Divisibility of $8^{2000}+12^{2000}-5^{2000}-1$

Question

Choose the correct option:

$8^{2000}+12^{2000}-5^{2000}-1$ is divisible by:

$(1)$ $323$

$(2)$ $221$

$(3)$ $299$

$(4)$ $237$

Could someone give me slight hint to solve this problem?

Answer 1

Actually, there are two correct options. $n=8^{2000}+12^{2000}-5^{2000}-1$ is divisible by the primes $13,17,23$ by Fermat's little theorem, so that option $(2)$ and option $(3)$ are correct. Indeed, $221=13\cdot 17$ and $299=13\cdot 23$. Of course, $n$ is also divisible by $2,7,11,41$ and so on, which is not helpful for the question. Concerning the computation, with say $p=13$. By Fermat, $$ 8^{2000}\equiv 1\bmod 13,\; 12^{2000}\equiv 1\bmod 13,\;5^{2000}\equiv 1\bmod 13,\; $$ hence $$ n\equiv 1+1-1-1=0\bmod 13. $$

Answer 2

The expression $E := 8^{2000}+12^{2000}-5^{2000}-1$ will obviously be divisible by $K$ if each term $ \equiv 1 \bmod K$, but may also be divisible by $K$ even if this is not true.

The first thing to do is factor the four numbers given : $323= 17\times 19$, $221 = 13 \times 17$, $299 = 13 \times 23$, $237=3 \times 79$.

Because $16$ divides $2000$, we know from Fermat's Little Theorem that $17$ divides $E$ -- for any $A$ not divisible by $17$, $A^{2000} \equiv (A^{16})^{125} \equiv 1^{125} \equiv 1 \bmod 17$, and then $E \equiv 1+1-1-1 \equiv 0 \bmod 17$

Similarly we know that $3 \not\mid E$, since $8^{2000} \equiv 5^{2000} \equiv 1 \bmod 3$ but $12^{2000} \equiv 0 \bmod 3$, so $E \equiv 1+0-1-1 \equiv -1 \bmod 3$ (eliminating option (4)).

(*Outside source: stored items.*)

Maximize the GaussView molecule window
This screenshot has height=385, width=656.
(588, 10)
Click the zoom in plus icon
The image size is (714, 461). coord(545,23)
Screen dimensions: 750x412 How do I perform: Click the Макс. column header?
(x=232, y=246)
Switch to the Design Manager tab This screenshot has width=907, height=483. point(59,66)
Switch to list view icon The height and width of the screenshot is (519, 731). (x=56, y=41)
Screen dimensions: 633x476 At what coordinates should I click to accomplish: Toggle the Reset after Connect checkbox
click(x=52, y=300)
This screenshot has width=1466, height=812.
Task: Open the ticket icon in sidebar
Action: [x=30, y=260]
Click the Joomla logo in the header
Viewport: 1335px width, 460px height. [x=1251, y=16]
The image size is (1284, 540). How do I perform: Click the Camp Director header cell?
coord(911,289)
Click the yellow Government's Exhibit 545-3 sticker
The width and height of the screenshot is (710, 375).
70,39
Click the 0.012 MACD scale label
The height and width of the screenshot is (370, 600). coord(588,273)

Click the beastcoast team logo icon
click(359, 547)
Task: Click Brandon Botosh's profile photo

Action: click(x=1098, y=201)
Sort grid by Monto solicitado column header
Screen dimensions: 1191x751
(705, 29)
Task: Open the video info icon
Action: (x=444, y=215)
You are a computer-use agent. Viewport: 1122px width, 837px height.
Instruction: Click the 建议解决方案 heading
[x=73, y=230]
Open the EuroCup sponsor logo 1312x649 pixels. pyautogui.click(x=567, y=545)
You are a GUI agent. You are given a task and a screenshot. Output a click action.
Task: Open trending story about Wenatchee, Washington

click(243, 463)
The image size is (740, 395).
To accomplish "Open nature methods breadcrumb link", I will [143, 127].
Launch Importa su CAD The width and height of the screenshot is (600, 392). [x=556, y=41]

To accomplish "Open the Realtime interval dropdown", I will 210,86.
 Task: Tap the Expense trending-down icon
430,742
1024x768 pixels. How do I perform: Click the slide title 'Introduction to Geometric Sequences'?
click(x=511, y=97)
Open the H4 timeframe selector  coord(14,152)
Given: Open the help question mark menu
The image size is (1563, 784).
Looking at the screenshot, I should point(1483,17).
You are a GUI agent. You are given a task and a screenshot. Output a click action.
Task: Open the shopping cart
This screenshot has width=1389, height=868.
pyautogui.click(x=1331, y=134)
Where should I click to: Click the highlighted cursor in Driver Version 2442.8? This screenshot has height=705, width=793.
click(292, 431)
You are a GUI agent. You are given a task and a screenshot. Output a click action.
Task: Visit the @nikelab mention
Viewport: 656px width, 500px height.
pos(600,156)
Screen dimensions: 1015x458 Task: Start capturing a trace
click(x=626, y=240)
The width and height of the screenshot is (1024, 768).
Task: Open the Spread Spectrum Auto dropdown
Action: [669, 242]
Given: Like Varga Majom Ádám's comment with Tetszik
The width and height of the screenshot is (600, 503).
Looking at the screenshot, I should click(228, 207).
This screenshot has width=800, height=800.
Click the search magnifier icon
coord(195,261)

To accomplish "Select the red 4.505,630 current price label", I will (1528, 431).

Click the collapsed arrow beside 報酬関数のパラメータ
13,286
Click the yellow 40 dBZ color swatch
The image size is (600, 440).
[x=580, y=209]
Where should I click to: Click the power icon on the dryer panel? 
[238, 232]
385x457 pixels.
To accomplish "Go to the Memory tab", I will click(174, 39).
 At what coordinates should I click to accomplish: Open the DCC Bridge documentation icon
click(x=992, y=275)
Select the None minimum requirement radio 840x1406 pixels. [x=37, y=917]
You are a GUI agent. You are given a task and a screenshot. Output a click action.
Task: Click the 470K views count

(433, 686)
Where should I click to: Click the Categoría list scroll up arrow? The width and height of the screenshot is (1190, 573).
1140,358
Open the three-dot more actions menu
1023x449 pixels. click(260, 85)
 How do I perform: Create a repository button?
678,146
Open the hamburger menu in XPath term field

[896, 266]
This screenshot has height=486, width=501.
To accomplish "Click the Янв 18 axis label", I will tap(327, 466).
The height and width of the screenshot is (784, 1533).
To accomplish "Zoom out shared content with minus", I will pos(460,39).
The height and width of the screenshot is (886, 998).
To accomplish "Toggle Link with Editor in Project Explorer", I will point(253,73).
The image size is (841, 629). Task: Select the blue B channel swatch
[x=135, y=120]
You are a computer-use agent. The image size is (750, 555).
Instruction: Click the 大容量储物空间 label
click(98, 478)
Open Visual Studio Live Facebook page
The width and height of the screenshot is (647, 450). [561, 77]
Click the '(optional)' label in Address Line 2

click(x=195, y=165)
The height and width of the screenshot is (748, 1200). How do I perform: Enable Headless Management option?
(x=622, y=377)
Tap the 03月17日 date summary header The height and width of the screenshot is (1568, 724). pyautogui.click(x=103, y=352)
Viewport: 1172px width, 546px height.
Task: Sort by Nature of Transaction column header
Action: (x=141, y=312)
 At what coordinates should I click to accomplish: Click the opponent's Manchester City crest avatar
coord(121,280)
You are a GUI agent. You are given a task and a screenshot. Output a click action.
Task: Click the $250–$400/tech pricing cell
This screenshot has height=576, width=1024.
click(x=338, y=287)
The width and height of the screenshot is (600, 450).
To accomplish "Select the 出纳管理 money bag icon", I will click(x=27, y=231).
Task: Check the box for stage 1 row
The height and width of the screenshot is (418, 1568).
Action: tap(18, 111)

Because $8 = 2^3$, we know that $8^4 \equiv 1 \bmod 13$, and since $5^2 =25 \equiv -1 \bmod 13$, $5^4 \equiv 1 \bmod 13$ also. Clearly $12^4 \equiv-1^4 \equiv 1 \bmod 13$ also and since $4 \mid 2000$ we know that $13 \mid E$.

This gives us answer (2), $221$ as a correct choice since we know $E$ is divisible by both $13$ and $17$.

As it happens, $E$ is also divisible by $23$ but in that case the components of $E$ do not come out to $1 \bmod 23$. So there is another valid answer on the list, $299$, but much more difficult to demonstrate.